Projects

The User Experience and Interaction Research Centre hosts several research projects. Projects are predominantly performed by in-house faculty researchers and students, but also in collaboration with other research and industry partners. Here, we list the most notable ongoing projects. The project listed here also represent some of the application areas, in which we are interested and in general, are connected to research areas pursued elsewhere at the faculty. More projects, especially those done as parts of student final theses can be found here.

Analysis of user feedback in software applications – In the project, we focus on learnability and ergonomics of use of user interfaces in selected domains (internet banking, ordering systems of telecom operators)

Classifying eye tracking data with neural networks – In this project, large and loosely structured volumes of data streaming from sensors of implicit feedback are processed by neural networks, which have the task of detecting patterns in the streams. Using this approach, it is possible to effectively detect unexpected problems in application usability.

Dynamic regions of interest on the Web – The project is focused on creation of a technology for easy collecting of implicit feedback on dynamic web pages (e.g., pages that often change their appearance during a single session). Execution of user studies on such pages in standard conditions is burdensome, as it requires manual resizing and repositioning of areas of interest in eye tracking analytical tools. In this project, we bypass the problem by translation of raw gaze coordinates to logical components of the web pages – the DOM objects.

Automatic measurement of application learnability – Here, methods for automated evaluation of learnability for computer games are developed. We add an extra source of information to traditional playtesting – the eye tracking. The eye tracking is not invasive and can assess the player’s behaviour in more detail. The method compares expected interaction scenarios defined by game designer to real playtest session data, acquired by eye tracker.

Detection of deception in questionnaire filling – During filling of the online questionnaires, problems arise concerning reliability of data in-put by participants and even malicious behaviour. Implicit feedback can help to identify cases, when the user was deliberately or unconsciously providing misleading or false information.

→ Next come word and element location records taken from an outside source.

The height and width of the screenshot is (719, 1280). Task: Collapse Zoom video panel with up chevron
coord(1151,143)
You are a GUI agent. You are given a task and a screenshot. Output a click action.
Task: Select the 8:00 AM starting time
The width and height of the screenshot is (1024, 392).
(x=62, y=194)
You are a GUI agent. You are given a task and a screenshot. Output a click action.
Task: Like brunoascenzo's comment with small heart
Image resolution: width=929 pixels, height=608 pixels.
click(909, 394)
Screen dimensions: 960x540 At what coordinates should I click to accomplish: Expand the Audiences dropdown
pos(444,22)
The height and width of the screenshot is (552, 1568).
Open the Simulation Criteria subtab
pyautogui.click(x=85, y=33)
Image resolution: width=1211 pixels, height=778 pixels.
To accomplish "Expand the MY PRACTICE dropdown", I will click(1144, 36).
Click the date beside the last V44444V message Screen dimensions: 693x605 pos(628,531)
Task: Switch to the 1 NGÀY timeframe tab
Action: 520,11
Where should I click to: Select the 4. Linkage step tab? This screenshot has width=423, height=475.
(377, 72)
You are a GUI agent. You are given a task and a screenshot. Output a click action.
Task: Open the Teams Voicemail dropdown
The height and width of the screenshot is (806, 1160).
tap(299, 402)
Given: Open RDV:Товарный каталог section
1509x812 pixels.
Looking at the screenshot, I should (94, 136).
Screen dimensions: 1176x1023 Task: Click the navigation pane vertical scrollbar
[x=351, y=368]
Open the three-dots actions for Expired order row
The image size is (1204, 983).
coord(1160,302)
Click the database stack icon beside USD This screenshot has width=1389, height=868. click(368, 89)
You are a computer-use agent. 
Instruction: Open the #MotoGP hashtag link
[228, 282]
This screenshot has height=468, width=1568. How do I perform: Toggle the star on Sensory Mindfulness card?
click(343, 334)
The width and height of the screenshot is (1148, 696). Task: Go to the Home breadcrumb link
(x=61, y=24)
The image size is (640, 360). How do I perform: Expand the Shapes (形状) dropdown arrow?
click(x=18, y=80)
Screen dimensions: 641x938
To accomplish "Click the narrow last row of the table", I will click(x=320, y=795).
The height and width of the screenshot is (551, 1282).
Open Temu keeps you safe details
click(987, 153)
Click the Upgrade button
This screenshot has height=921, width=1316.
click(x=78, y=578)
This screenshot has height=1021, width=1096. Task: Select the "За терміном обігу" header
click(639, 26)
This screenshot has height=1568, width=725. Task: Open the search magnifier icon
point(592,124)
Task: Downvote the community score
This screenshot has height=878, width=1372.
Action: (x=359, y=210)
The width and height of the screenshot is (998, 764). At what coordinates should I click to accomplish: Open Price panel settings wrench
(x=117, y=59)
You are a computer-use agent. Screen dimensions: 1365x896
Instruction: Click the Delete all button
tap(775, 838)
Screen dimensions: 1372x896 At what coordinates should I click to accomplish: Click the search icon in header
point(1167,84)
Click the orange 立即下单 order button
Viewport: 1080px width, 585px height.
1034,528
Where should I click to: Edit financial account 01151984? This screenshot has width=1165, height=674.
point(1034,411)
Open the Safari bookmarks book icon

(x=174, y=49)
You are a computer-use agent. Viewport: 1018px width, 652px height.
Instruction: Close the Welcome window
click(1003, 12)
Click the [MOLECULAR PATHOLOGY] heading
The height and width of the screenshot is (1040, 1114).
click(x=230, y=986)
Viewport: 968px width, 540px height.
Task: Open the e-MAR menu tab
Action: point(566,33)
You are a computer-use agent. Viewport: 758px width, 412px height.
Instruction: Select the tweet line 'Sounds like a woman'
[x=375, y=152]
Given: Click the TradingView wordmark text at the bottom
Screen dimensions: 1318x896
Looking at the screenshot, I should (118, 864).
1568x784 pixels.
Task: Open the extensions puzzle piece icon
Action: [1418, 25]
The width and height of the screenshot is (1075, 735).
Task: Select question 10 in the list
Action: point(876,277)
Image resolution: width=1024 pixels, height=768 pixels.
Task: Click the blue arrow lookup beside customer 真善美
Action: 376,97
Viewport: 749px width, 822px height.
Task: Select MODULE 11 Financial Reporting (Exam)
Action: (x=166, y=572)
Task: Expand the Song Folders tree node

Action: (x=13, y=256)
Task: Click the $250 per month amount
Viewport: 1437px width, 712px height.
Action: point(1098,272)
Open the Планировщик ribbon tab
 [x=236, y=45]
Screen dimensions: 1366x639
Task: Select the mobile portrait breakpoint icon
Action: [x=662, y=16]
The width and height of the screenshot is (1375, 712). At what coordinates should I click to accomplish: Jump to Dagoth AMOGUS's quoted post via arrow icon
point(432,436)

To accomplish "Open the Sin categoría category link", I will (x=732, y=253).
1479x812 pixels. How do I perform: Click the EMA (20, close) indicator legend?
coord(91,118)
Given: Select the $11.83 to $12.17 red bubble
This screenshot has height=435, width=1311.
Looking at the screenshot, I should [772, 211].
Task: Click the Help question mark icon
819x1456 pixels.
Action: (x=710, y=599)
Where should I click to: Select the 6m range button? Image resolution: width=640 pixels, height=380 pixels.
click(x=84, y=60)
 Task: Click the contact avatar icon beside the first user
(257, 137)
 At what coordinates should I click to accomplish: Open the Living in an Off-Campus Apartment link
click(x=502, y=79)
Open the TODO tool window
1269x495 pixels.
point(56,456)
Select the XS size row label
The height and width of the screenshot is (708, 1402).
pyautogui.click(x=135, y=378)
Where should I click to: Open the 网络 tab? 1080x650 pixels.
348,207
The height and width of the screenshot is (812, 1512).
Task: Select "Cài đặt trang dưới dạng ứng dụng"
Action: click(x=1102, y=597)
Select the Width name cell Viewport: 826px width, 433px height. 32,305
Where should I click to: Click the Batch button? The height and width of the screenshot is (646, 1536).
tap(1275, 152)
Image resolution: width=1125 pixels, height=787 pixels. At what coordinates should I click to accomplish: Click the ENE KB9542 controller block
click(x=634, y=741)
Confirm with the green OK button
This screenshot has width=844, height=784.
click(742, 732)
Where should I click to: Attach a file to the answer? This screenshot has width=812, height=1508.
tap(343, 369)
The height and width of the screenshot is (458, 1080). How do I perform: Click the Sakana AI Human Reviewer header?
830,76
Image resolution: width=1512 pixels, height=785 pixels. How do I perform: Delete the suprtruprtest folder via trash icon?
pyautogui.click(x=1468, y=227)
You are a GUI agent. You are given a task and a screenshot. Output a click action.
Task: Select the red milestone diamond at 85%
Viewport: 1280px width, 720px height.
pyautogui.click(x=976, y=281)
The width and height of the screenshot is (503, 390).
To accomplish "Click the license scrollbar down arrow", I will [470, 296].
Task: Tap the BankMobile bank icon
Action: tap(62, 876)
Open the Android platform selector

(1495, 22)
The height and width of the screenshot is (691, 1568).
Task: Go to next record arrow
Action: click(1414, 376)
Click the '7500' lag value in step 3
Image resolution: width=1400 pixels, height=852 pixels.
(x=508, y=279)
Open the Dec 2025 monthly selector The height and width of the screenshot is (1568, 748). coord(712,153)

EyeCrowd (employment of eye-tracking in crowdsourcing) – The project goal is to merge two current research areas, the crowdsourcing (the use of wide group of lay people to solve human intelligence tasks) and eye tracking. The motivation to this, sources from the lack of knowledge about how the crowd workers execute their tasks. Employment of eye tracking, as well as other implicit feedback sources, can shed light on the process and increase the potential for its output quality control.